→ **TASKS TO COMPLETE**
(a) Using the earnings call excerpt below, answer these questions:
(i) Which two areas of investment are described as delivering results?
(ii) By what percentage did core revenue grow over the third quarter of the previous year?
(iii) How many net new core customers were added during the quarter?
(b) Carry on the earnings call excerpt below, picking up right after its final sentence.

→ **TEXT PROVIDED**
>> START

In summary, our strong performance in the third quarter reflects a continued solid execution against our key growth drivers. Investments that we are making in sales and marketing as well as research and development are delivering results and we continue -- we expect to continue those investments. Our land and expand strategy continuous to be successful in driving new customer adoption and in growing with existing customers. We are expanding our international presence and capabilities as e-commerce continuous to proliferate globally. And finally we continue to benefit from the long-term secular growth trends in e-commerce which continues to rapidly gain share of retail consumer spending. As a result, we remain optimistic about our prospects for the remainder of 2013 and beyond.
Now I would like to turn the call over to John for details on our financial performance for the quarter and our outlook for the rest of the year. John?
Thanks, David. The third quarter represented continued progress towards our goal of capturing a larger share of the very large and under penetrated market for channel management solutions. This is demonstrated by our core revenue growth of 29.7% and our total revenue growth of 27.6% over the third quarter last year. Our growth continuous to be fueled by both new customer acquisition and increasing revenue per customer. As David mentioned, our total customer count increased by 20.6% over the same quarter last year to 2,287 customers. During the quarter, we added 152 net new core customers more than doubling the number of additions in the third quarter of 2012. For the nine months of 2013, we've added 359 net new customers, an increase of 93%. Historically, the bulk of our new customer addition occur in the first three quarters of the year as retailers are generally too busy in the fourth quarter to focus on internal improvements.

>> END

→ **DATASET EXTRACT**
>> START

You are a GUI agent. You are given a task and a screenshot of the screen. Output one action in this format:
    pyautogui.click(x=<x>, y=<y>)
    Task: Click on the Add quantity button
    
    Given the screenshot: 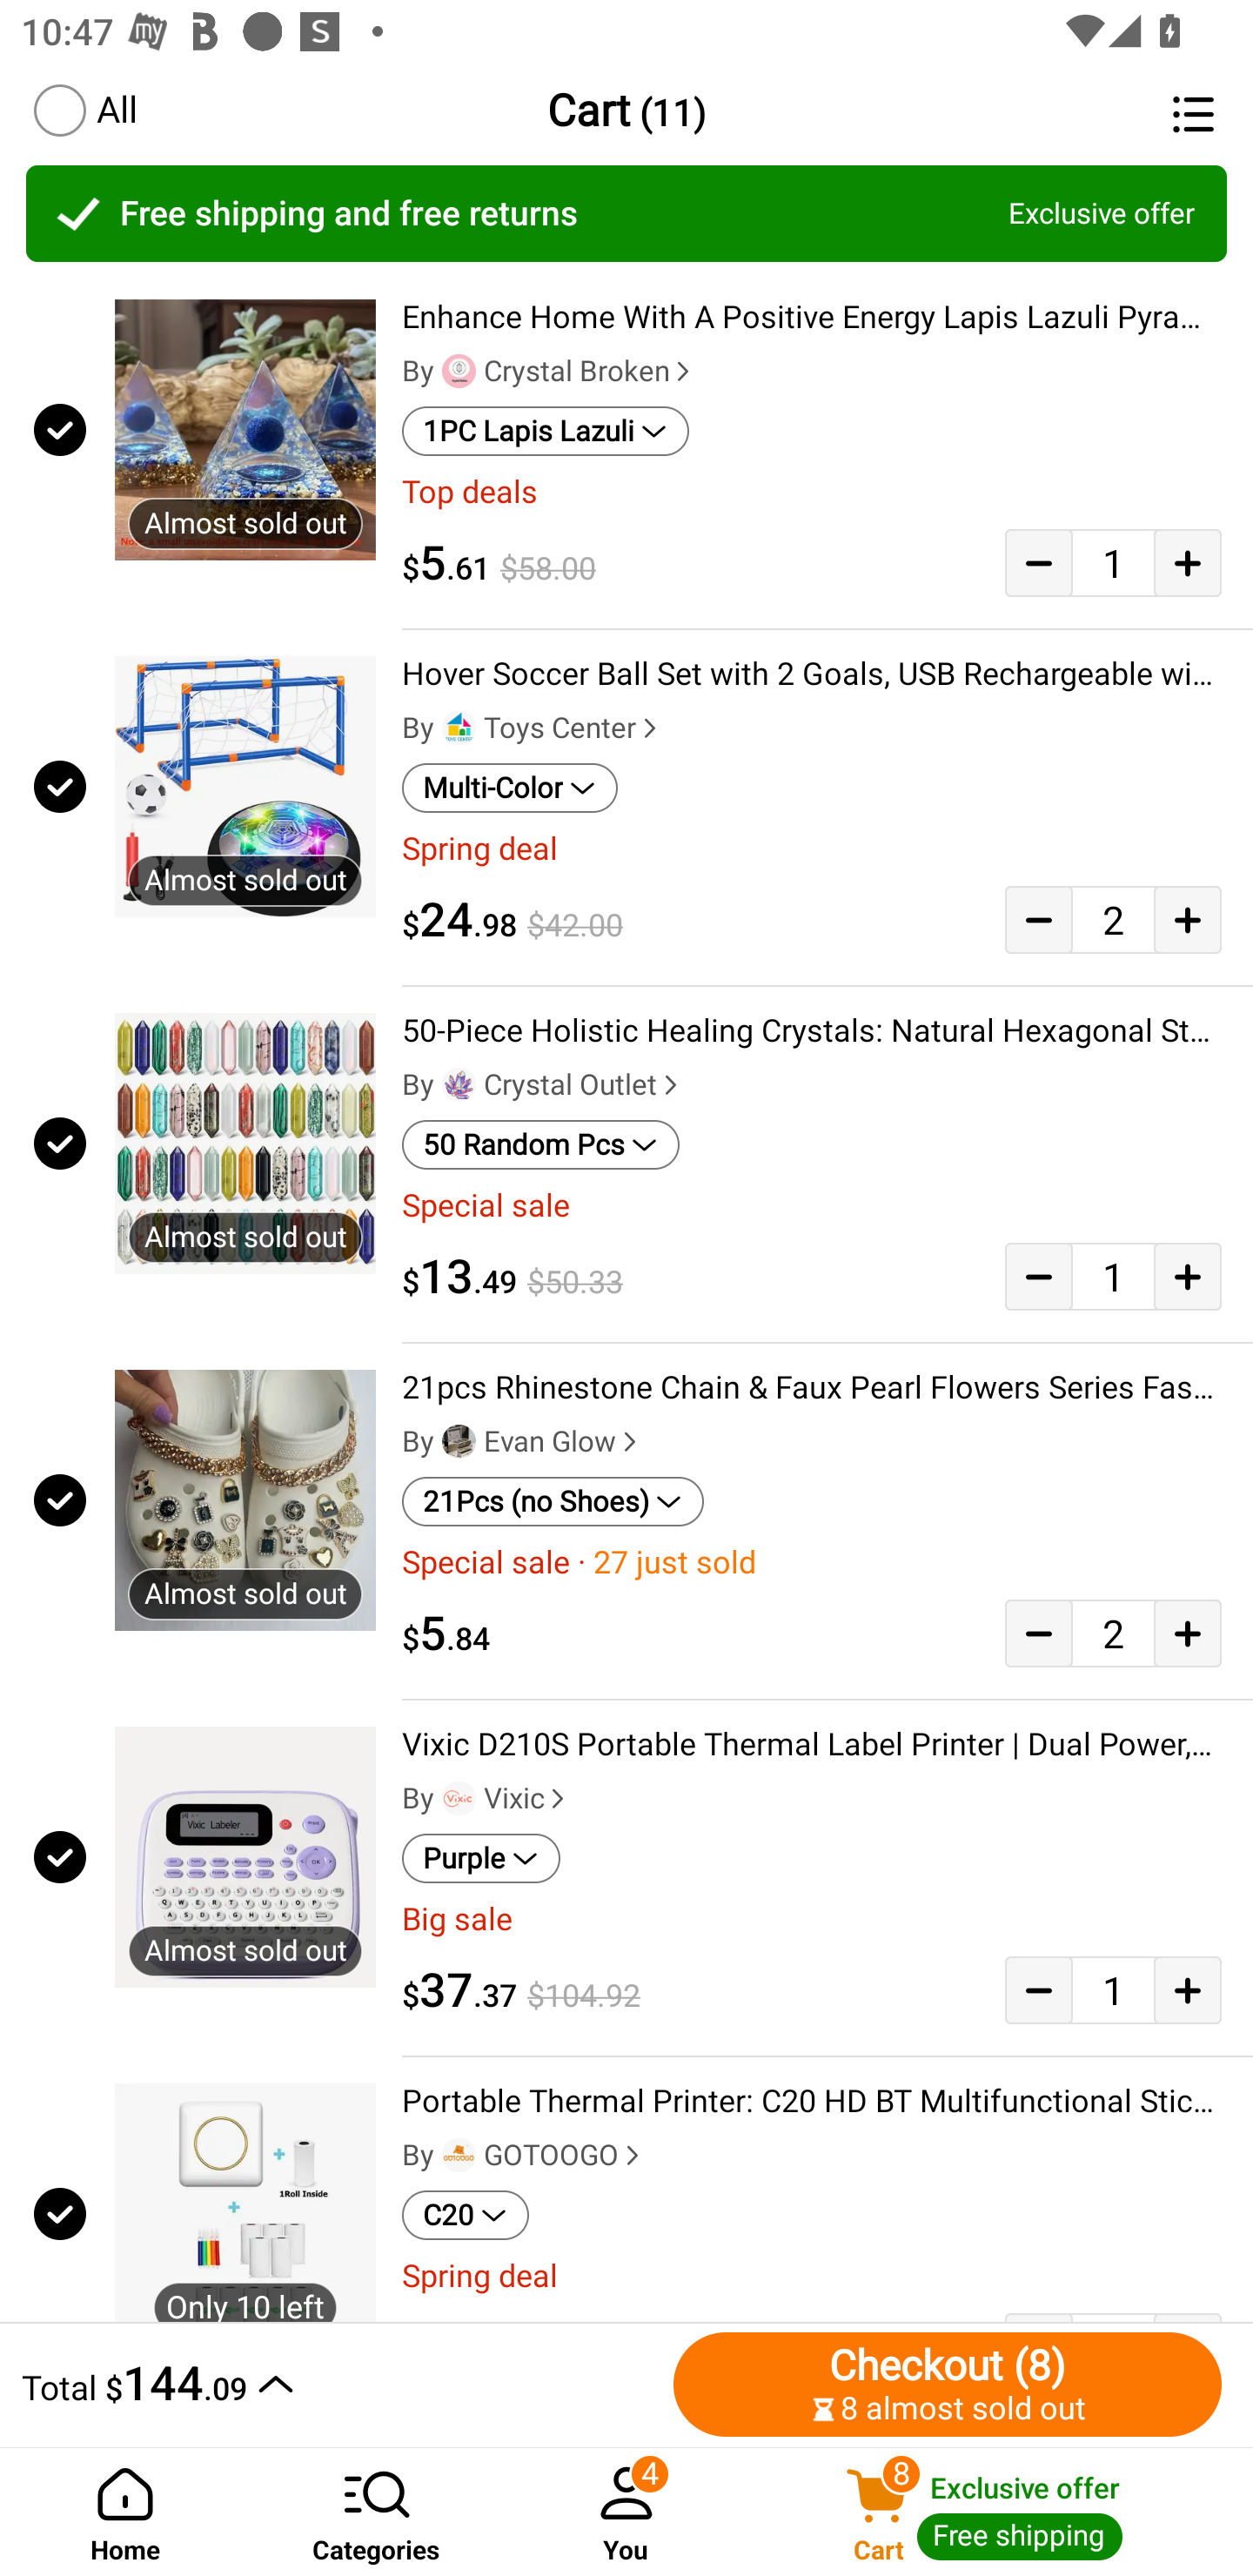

>> END

→ **ANSWERS FOR THE TASKS**
(a)
(i) Sales and marketing, and research and development.
(ii) 29.7%.
(iii) 152.

(b)
Our trailing 12 month revenue for core customer increased to $30,113 as of September 30, 2013, an increase of 11.6% compared with the same period last year. The increase in new customers accounted for 65% of our core revenue growth in the quarter while the increase in average revenue per customer accounted for 35% of our growth. The fixed portion of our contracted subscription fees increased to 70% of the total revenues compared with 66% in the third quarter of last year. This reflects both the ongoing progression of existing client to higher minimums as well as the minimum fees associated with new customers who are still ramping up their operations on our platform. While we expect to see this trend continue on a rolling four quarter basis we also expect to see some quarter-to-quarter variations particularly in the fourth quarter which is seasonally strong for variable subscription revenue.
Beyond our accelerating rate of growth, our revenue continues to be highly diversified, our top 10 customers account for less than 10% of our revenue and customers outside of the U.S. accounted for 21% of total revenue in the third quarter.
I think it is also worth noting that the weakening Australian dollar and British pound negatively impacted our revenue shaving approximately 1.3 percentage points off of our total revenue growth rate. Overall, we believe the strong revenue growth this quarter further validate our strategy to accelerate our long-term revenue growth trajectory through investment in sales and marketing.
Moving down from revenue let me provide you with some highlights for the rest of the P&L. All the expense lines I discussed are on a GAAP basis. We've included a table providing stock compensation expense by P&L line in our press release.
Gross margin expanded to 72.6% for the quarter, a 200 basis point increase over the prior year. The improvement in gross margin reflects the scalability of our business model. Our largest expense line sales and marketing continued to increase as a percentage of revenues growing 880 basis points over the third quarter of 2012 to just over 56% of revenues. This increase is in line with our strategy of concentrating targeted investment in sales and marketing. We believe that our revenue growth to-date, the opportunity we see before us and the results we are seeing from our new sales hires justify our decision to continue expanding our sales force.
Research and development expenses increased by approximately 22% over the third quarter of 2012 resulting in total R&D spending of almost $3 million in the quarter. We believe that this significant investment in our product strengthens our leadership in the channel management arena. And general and administrative expenses increased 67.6% as we continue to scale up our operations for the anticipated growth and to meet the demands of operating as a public company.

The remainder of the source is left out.